╭─ Data

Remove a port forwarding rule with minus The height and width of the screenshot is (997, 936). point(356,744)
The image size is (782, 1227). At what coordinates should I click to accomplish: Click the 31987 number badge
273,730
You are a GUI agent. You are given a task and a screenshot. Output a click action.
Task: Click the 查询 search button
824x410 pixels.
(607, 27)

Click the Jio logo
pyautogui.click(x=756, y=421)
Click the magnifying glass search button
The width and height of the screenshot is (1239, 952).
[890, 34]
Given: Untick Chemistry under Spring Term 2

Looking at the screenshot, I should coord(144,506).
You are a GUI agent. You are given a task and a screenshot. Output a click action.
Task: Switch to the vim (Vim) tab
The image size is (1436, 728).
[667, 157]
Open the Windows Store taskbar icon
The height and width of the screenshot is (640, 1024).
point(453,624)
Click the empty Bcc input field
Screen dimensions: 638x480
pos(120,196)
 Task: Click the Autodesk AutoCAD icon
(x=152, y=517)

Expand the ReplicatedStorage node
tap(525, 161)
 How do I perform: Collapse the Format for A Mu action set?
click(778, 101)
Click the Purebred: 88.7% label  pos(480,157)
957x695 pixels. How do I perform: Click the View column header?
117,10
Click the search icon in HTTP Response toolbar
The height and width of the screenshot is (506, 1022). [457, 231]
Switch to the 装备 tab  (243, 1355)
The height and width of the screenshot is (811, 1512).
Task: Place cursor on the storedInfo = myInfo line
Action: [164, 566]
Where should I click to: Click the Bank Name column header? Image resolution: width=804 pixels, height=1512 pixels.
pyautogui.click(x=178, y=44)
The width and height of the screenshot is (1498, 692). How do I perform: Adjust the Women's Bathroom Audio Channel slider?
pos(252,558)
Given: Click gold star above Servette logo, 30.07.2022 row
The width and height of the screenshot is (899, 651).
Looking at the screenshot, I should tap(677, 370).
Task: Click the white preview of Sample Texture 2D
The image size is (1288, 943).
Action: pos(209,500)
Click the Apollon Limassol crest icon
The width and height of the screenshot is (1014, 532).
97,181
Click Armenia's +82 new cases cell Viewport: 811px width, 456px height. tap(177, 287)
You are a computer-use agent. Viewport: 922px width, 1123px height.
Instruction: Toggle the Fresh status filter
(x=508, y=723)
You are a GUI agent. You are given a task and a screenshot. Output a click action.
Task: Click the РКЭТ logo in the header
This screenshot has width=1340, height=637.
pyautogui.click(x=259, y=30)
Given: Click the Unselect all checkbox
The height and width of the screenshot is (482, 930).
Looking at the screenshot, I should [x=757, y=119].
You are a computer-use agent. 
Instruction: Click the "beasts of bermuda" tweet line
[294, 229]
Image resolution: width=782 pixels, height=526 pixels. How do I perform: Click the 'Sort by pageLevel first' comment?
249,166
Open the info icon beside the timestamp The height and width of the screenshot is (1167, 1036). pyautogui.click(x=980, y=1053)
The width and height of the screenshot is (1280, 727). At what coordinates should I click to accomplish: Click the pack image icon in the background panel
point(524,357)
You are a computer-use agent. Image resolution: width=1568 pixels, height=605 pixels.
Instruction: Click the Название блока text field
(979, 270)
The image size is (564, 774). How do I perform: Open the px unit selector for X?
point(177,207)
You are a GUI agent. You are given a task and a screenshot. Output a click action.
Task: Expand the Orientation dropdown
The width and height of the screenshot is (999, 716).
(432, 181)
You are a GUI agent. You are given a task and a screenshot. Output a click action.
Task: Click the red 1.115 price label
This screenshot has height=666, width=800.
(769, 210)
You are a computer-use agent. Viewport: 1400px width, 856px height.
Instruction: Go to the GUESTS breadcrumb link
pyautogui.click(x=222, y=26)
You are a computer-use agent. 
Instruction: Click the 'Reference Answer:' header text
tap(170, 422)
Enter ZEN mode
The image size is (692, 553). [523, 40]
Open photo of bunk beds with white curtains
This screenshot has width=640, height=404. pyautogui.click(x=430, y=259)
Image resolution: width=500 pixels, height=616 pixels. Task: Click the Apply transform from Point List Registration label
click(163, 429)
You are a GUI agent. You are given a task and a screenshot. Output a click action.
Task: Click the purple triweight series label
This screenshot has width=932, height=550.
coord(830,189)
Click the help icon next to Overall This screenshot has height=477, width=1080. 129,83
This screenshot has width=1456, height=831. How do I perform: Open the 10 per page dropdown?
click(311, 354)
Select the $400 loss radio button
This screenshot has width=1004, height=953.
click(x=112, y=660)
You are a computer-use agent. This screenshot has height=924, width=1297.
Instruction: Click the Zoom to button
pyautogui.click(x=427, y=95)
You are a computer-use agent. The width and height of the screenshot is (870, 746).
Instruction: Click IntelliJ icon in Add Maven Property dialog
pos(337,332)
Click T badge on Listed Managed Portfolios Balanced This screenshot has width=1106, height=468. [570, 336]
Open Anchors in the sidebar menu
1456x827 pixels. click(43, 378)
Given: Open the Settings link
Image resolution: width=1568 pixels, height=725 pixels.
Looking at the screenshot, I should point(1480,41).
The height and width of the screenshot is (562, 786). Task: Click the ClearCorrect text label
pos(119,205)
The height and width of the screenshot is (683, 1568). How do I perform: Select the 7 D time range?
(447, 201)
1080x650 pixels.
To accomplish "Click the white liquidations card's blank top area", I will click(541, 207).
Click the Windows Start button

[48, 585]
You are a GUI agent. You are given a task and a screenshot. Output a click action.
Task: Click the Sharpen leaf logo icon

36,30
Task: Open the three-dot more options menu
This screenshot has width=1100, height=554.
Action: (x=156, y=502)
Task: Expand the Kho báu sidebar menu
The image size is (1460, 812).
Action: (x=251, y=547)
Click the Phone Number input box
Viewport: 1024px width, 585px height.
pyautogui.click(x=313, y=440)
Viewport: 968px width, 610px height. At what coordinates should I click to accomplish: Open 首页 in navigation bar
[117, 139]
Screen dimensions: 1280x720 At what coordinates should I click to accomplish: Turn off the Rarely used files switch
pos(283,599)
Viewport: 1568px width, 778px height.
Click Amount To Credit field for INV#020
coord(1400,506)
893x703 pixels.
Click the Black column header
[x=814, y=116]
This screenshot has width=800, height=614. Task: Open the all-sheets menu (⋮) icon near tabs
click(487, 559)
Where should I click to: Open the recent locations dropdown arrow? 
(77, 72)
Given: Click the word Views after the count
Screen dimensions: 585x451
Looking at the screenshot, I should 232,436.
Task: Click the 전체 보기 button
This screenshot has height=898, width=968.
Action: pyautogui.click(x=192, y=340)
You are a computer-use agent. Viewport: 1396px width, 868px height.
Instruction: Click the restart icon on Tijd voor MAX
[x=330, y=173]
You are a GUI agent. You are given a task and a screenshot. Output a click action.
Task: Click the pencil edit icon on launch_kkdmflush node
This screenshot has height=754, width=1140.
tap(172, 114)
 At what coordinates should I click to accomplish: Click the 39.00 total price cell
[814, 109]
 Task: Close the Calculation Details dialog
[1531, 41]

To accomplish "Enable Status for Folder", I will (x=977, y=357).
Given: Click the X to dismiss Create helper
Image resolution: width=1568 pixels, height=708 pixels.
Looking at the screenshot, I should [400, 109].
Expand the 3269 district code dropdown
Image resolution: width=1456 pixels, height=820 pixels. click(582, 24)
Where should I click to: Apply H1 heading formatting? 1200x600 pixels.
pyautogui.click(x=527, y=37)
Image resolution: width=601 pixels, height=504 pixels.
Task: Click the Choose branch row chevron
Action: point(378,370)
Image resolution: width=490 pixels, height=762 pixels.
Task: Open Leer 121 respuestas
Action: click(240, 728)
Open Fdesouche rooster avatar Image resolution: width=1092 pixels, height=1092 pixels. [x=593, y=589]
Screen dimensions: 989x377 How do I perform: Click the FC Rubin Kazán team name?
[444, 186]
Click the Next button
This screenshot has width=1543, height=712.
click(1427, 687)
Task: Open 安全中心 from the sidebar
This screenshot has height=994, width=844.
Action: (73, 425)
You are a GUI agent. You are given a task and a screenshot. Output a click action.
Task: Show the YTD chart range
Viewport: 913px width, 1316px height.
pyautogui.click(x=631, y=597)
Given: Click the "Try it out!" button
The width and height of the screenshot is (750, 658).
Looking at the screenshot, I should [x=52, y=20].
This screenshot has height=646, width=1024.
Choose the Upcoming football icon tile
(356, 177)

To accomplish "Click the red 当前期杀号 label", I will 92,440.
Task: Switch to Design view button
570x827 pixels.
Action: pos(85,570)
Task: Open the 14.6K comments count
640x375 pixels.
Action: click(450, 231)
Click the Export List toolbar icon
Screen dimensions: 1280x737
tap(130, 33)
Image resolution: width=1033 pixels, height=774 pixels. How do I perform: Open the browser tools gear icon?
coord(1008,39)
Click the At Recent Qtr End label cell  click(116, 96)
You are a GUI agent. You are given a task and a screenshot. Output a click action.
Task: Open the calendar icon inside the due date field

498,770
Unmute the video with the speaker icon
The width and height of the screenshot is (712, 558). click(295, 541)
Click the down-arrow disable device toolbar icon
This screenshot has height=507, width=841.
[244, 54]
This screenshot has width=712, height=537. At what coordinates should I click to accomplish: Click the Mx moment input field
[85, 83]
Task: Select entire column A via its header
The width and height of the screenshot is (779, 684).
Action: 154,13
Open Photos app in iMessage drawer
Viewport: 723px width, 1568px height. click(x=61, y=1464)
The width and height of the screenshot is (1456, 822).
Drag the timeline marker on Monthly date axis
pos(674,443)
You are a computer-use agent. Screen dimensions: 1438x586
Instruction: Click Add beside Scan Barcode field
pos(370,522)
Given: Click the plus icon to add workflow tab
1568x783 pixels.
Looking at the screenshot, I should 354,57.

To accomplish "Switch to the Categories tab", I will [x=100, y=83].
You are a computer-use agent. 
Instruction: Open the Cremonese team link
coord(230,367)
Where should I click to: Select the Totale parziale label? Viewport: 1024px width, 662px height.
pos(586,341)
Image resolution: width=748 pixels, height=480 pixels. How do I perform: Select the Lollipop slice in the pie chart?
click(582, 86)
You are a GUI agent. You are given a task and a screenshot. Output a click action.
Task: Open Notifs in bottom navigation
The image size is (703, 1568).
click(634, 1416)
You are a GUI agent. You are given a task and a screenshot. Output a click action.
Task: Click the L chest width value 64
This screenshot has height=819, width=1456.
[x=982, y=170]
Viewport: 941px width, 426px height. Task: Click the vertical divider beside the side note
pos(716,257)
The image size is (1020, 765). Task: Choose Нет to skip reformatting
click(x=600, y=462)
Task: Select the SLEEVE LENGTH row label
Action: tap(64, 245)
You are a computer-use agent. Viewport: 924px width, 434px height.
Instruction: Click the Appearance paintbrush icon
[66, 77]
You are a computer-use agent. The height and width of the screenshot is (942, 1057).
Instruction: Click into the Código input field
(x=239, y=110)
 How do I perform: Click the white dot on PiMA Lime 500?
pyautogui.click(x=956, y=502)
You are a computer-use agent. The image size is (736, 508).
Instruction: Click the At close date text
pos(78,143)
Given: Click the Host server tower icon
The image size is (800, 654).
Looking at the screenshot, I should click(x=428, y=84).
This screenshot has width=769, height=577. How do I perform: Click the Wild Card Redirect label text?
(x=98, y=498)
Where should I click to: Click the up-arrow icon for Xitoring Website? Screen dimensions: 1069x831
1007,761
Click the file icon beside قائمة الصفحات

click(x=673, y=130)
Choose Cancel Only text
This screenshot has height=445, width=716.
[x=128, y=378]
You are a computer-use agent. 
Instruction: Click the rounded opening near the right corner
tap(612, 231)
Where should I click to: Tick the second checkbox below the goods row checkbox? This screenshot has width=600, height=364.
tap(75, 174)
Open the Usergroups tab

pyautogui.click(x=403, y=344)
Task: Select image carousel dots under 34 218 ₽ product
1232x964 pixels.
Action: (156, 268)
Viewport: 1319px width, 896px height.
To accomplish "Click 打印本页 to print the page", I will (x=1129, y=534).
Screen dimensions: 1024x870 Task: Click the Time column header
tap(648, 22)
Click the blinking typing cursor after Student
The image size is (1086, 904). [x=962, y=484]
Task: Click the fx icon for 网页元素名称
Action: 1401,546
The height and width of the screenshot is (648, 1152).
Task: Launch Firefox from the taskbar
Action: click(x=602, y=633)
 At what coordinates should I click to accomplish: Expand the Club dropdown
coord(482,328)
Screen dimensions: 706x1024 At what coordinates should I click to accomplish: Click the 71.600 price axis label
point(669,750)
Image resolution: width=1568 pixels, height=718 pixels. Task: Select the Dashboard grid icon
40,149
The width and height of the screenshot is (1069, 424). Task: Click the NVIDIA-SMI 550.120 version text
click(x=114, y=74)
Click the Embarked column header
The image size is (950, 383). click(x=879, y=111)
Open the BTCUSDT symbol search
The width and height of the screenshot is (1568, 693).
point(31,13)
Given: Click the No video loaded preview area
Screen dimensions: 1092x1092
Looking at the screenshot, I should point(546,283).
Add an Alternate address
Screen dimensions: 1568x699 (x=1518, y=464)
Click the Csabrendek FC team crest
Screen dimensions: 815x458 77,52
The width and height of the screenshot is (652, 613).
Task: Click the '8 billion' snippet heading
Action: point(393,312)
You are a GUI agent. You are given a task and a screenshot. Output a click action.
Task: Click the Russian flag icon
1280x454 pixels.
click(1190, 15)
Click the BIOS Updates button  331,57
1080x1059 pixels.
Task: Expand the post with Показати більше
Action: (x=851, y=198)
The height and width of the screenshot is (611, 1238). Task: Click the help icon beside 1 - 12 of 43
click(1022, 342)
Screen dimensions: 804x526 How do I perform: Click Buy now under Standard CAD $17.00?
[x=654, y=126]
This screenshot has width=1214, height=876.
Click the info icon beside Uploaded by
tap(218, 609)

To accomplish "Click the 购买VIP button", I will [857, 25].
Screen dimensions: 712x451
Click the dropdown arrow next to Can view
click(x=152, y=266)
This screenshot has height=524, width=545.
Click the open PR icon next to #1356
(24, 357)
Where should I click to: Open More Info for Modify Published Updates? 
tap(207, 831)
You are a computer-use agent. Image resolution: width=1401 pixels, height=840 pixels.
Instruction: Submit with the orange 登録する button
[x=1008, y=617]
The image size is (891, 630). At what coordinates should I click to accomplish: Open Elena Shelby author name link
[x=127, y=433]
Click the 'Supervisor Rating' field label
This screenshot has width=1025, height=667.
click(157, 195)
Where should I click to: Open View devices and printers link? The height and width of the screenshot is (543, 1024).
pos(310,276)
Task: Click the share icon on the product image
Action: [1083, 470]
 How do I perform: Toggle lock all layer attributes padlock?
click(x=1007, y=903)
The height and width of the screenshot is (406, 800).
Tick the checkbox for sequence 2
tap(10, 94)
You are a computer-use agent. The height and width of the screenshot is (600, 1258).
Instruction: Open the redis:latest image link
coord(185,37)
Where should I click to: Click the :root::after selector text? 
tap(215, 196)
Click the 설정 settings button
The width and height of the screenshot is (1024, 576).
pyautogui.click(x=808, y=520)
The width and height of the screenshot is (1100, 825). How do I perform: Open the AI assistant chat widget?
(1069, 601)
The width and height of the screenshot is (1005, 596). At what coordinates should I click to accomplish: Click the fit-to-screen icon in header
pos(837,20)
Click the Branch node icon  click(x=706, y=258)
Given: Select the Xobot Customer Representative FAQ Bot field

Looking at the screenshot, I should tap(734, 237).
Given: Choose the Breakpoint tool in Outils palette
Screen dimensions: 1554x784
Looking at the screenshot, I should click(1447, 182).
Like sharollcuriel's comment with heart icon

╰─

Exercise objective: Copy out each line of the data above, exactly, if it lies between the line holding "Instruction: Open the redis:latest image link" and the line holding "Click the Branch", inclusive; copy no other line.

Response:
Instruction: Open the redis:latest image link
coord(185,37)
Where should I click to: Click the :root::after selector text? 
tap(215, 196)
Click the 설정 settings button
The width and height of the screenshot is (1024, 576).
pyautogui.click(x=808, y=520)
The width and height of the screenshot is (1100, 825). How do I perform: Open the AI assistant chat widget?
(1069, 601)
The width and height of the screenshot is (1005, 596). At what coordinates should I click to accomplish: Click the fit-to-screen icon in header
pos(837,20)
Click the Branch node icon  click(x=706, y=258)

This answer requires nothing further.